Sonatel Senegal was the most traded stock, with 1.56 billion XOF in transactions -- 25.90% of total market activity -- reflecting its status as the BRVM's most liquid name. Safca and BOA Côte d'Ivoire also featured among the week's most active stocks.

The bond market edged down 0.31% in market capitalisation to 12,287 billion XOF. The Senegal 6.75% 2025-2032 sovereign bond dominated fixed-income trading, accounting for 47.80% of total bond transaction value for the week.

Key Takeaways

The BRVM's year-to-date gain of 19.35% on the Composite as of mid-May 2026 puts it among the better-performing frontier equity markets globally so far this year, continuing a run that saw the exchange close 2025 up roughly 14% -- its third consecutive year of positive returns.

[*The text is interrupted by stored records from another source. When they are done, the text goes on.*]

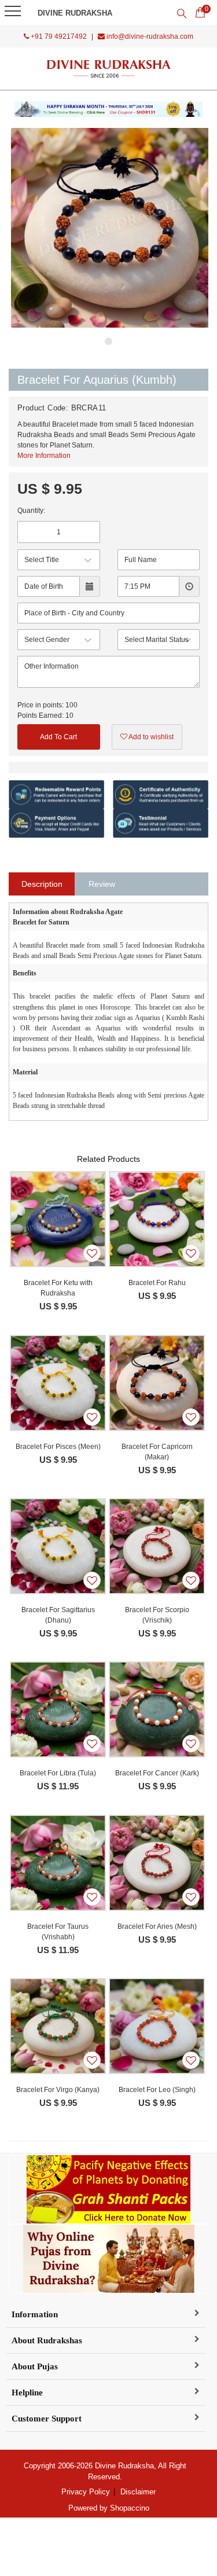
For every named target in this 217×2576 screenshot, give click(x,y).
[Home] (108, 68)
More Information (44, 456)
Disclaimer (138, 2491)
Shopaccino (129, 2508)
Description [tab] (41, 884)
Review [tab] (102, 884)
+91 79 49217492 (58, 36)
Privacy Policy (85, 2491)
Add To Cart (58, 737)
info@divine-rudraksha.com (149, 36)
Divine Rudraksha (75, 13)
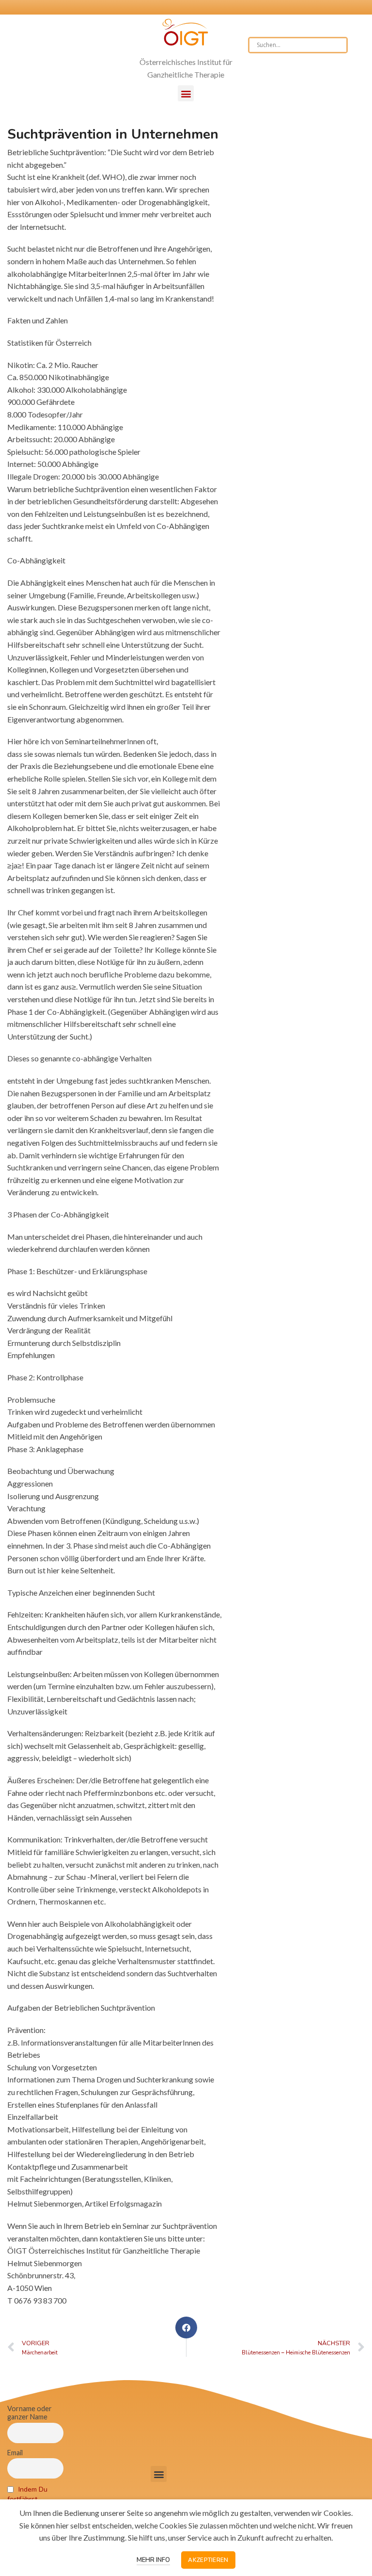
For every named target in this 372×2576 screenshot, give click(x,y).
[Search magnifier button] (339, 45)
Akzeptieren (208, 2560)
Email (15, 2452)
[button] (186, 93)
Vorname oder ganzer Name (29, 2412)
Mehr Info (153, 2560)
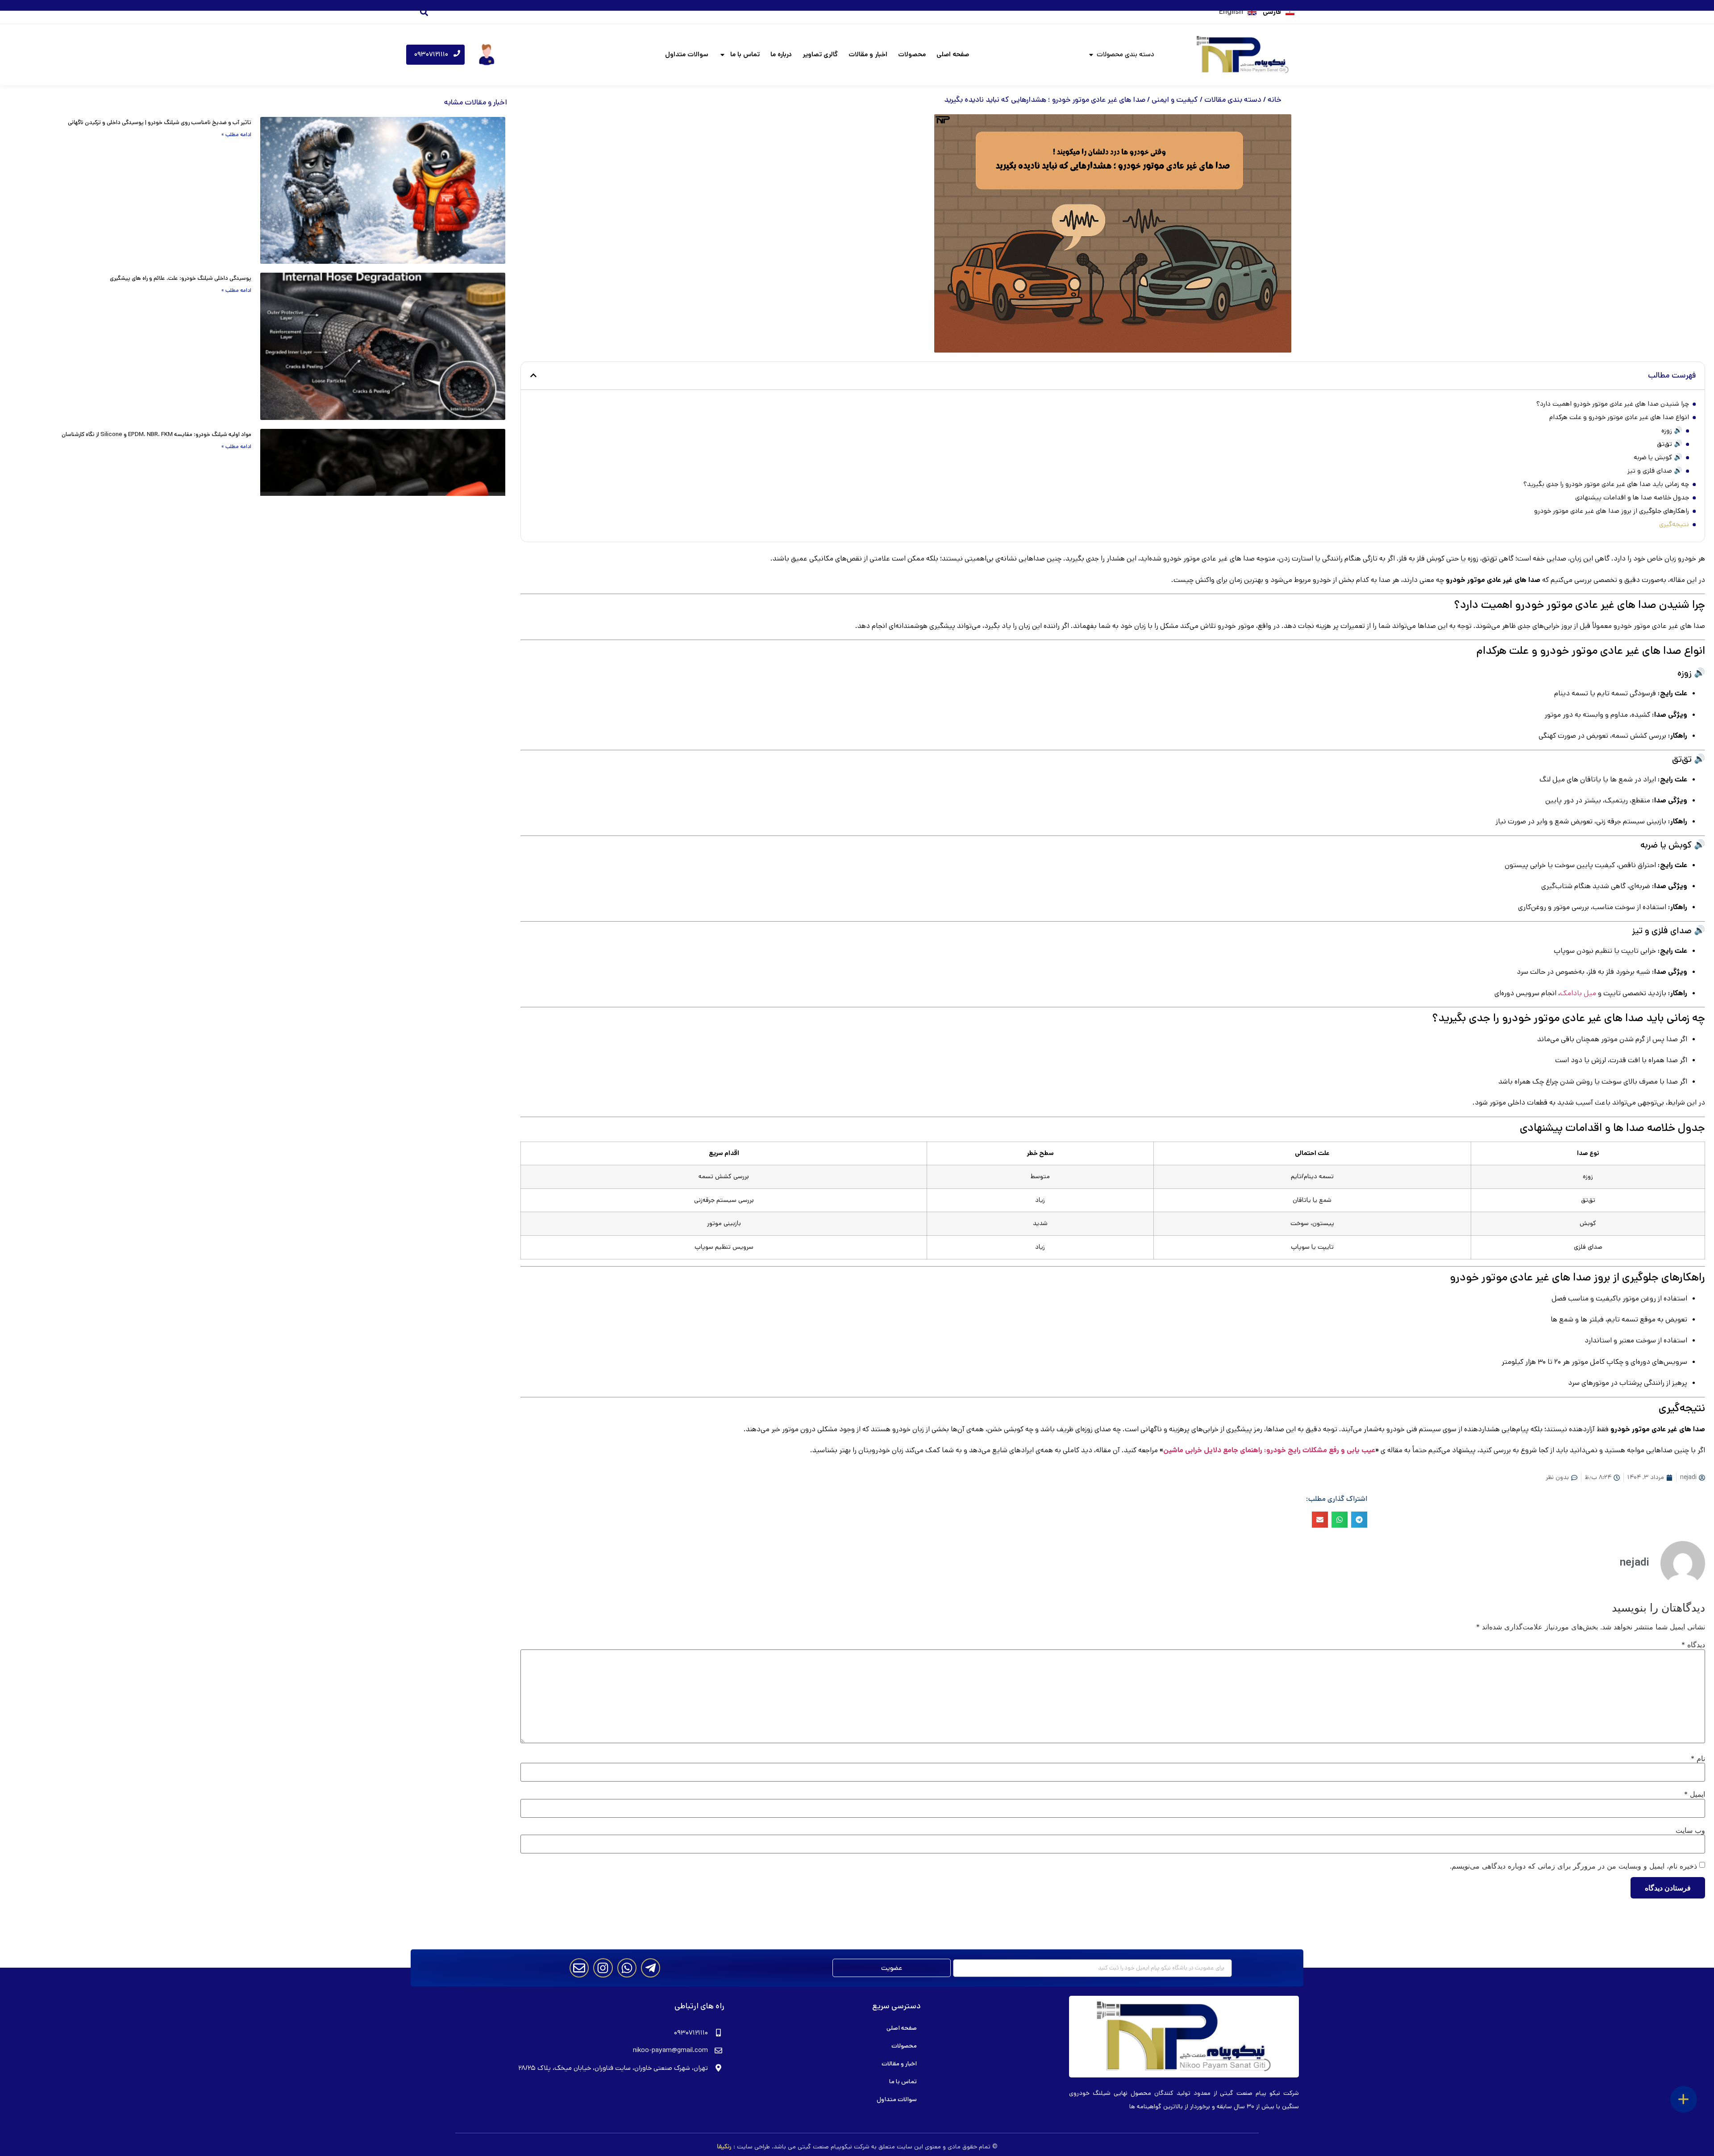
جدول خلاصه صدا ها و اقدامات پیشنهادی (1632, 497)
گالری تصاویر (820, 54)
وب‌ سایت (1690, 1830)
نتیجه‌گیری (1674, 524)
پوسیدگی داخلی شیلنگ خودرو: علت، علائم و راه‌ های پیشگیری (180, 278)
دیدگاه (1693, 1644)
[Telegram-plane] (650, 1967)
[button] (424, 11)
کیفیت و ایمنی (1175, 99)
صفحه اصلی (952, 54)
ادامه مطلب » (236, 134)
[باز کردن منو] (1683, 2099)
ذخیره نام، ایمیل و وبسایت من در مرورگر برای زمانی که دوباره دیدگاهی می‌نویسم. (1573, 1865)
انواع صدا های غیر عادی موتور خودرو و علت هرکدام (1619, 417)
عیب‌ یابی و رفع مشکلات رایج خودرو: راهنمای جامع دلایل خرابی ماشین (1269, 1450)
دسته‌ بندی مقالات (1232, 99)
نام (1698, 1758)
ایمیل (1694, 1794)
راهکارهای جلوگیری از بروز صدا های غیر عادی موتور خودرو (1611, 510)
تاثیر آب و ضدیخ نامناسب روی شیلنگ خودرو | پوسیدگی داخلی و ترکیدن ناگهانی (159, 122)
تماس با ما (745, 54)
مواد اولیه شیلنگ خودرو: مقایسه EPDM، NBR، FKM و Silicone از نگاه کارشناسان (156, 434)
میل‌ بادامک (1578, 993)
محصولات (912, 54)
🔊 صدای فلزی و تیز (1654, 470)
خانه (1274, 99)
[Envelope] (579, 1967)
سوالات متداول (686, 54)
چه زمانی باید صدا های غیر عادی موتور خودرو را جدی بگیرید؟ (1606, 484)
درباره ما (781, 54)
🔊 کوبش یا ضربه (1658, 457)
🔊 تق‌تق (1669, 444)
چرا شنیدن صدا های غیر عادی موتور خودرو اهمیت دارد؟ (1612, 403)
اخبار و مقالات (868, 54)
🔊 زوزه (1671, 430)
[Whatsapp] (627, 1967)
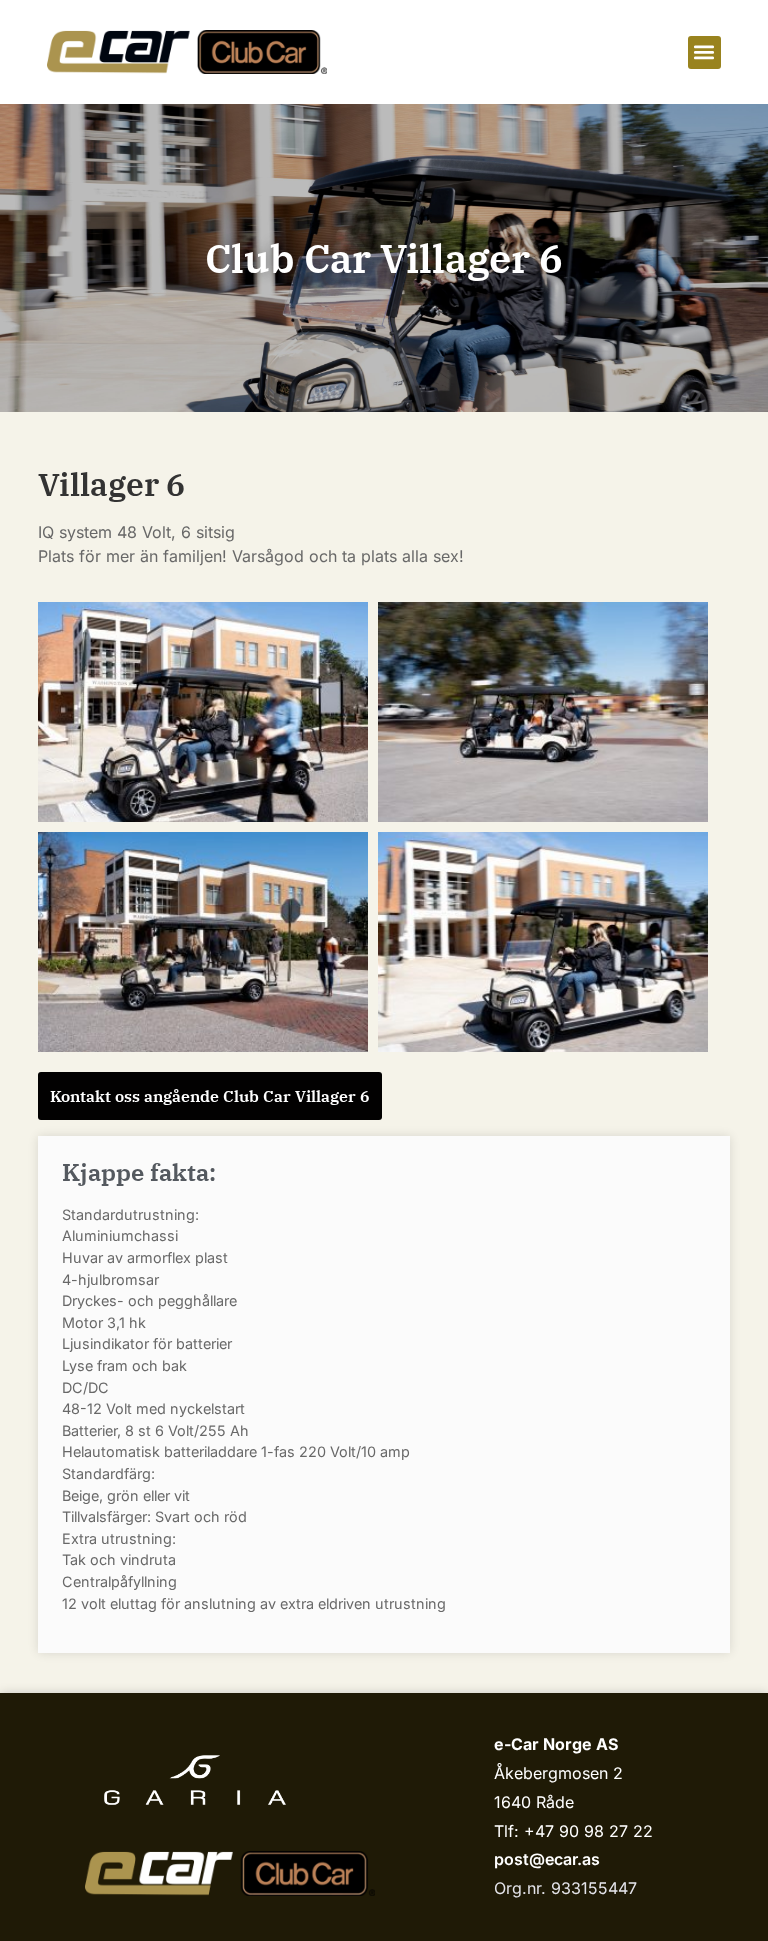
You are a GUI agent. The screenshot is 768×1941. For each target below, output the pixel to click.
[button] (704, 52)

The regional market, which covers 8 WAEMU member states and lists 46 equities, has benefited from a combination of factors: rising corporate earnings in Ivory Coast, the continent's third-largest economy, strong cocoa revenues following a record 2023-2024 crop season, and increasing retail investor participation driven by mobile-first brokerages. The Coris Bank surge -- up nearly 85% year-to-date -- stands out as it reflects a rerating of Burkina Faso-domiciled assets despite the country's security and political deterioration, suggesting that some investors are taking a contrarian view on Ouagadougou-listed stocks at depressed valuations. The fixed income market, now capitalised at 12,287 billion XOF, continues to dwarf the equity segment and serves as the primary financing channel for WAEMU sovereign borrowers, with Senegal, Ivory Coast, and Benin the most active issuers. The dominance of the Senegal 2025-2032 bond in weekly trading reflects demand for higher-yielding WAEMU paper at a time when investors are pricing in sovereign risk differentials across the zone more carefully than in prior years.